- What is being asked
Return every line of the items below word for word, omitting the pictures.

- Information shown

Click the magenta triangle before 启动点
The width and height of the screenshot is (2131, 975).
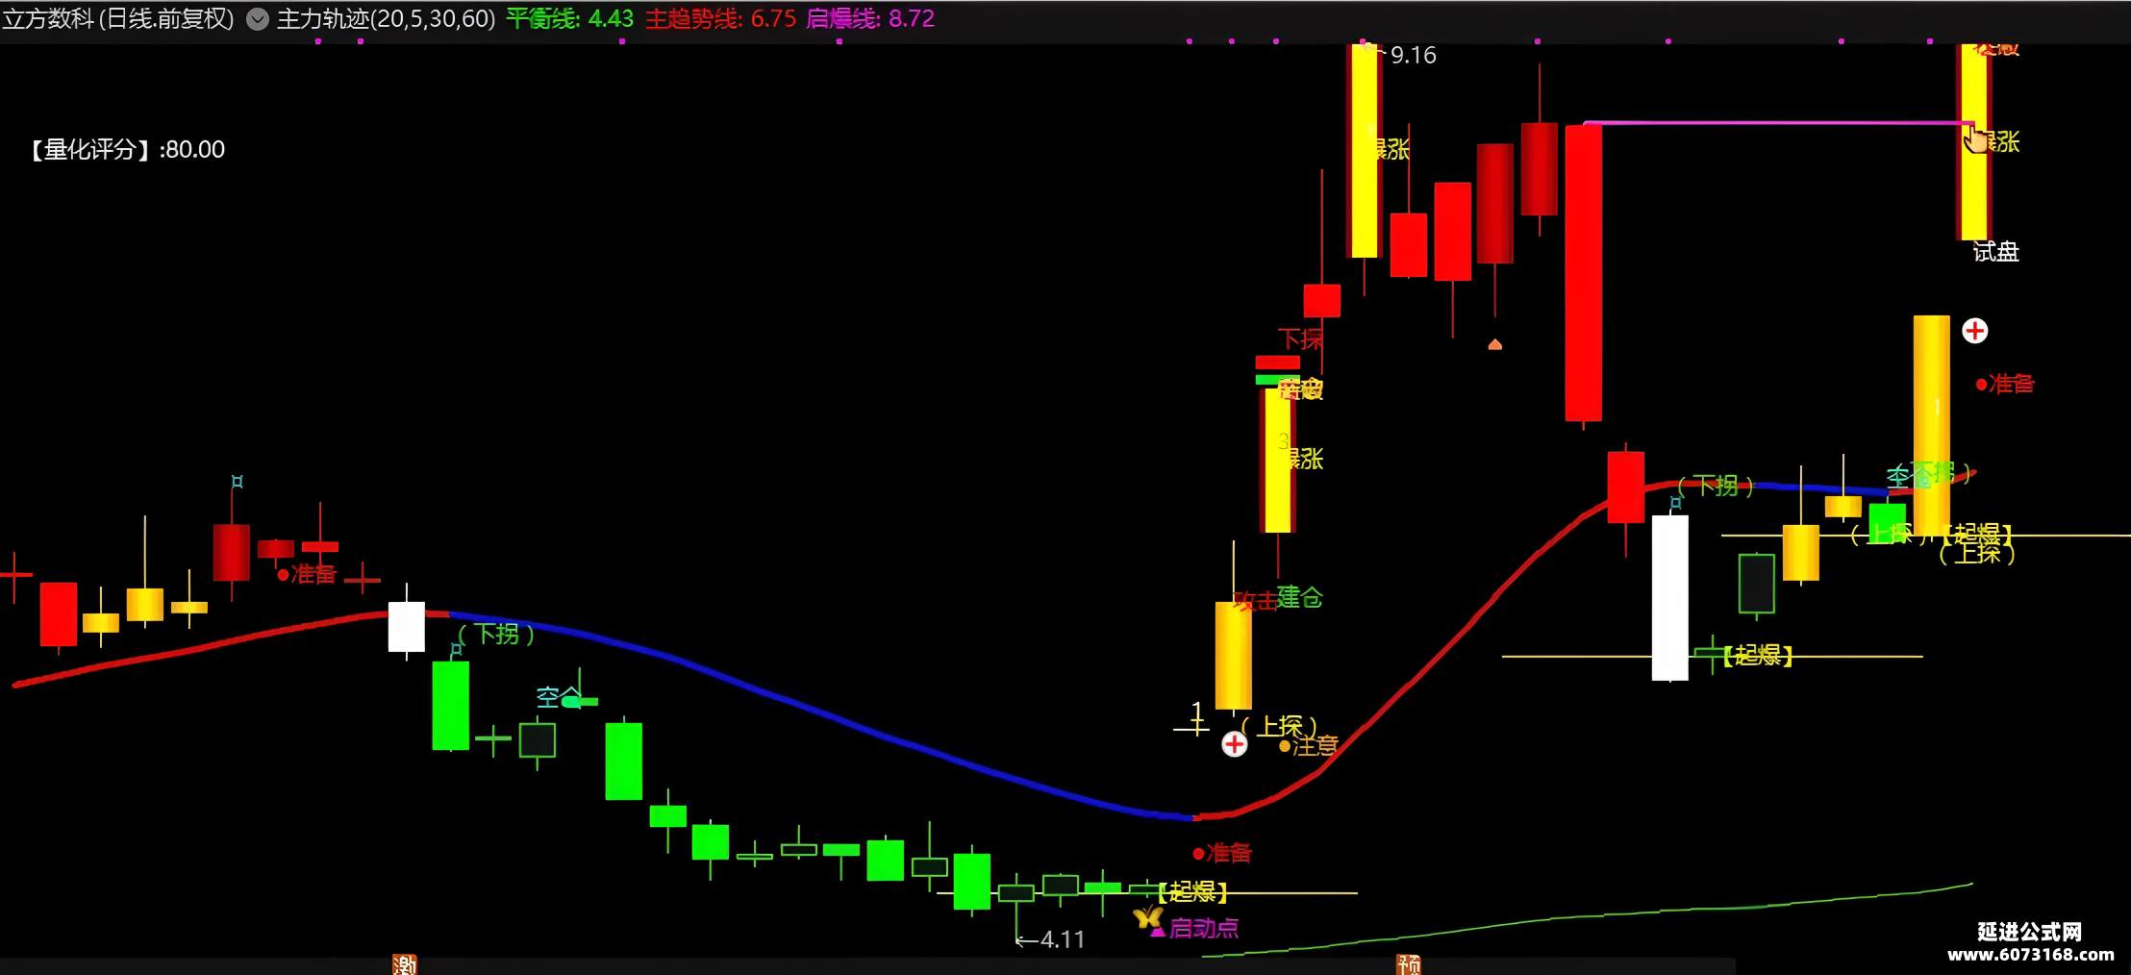(1159, 930)
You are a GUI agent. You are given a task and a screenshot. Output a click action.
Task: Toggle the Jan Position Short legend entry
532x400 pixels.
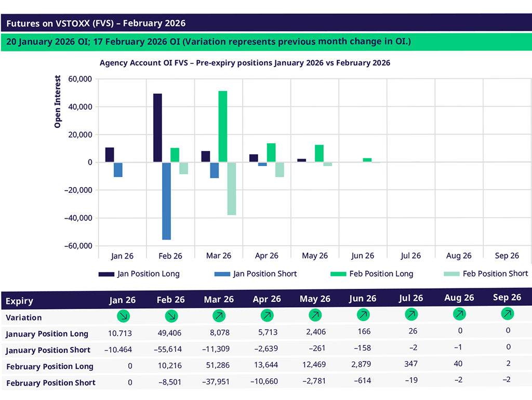tap(257, 274)
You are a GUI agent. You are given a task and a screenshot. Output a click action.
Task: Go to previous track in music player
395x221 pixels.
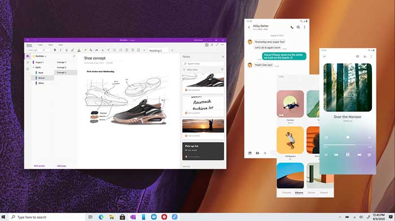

- Result
Click the magenta triangle before 启动点
The width and height of the screenshot is (2131, 975).
(1159, 930)
You are a GUI agent. You are given a task and a screenshot. Output a click action.
Task: Toggle the Jan Position Short legend entry
532x400 pixels.
tap(257, 274)
You are a GUI agent. You are given a task and a screenshot. Output a click action.
Task: Go to previous track in music player
395x221 pixels.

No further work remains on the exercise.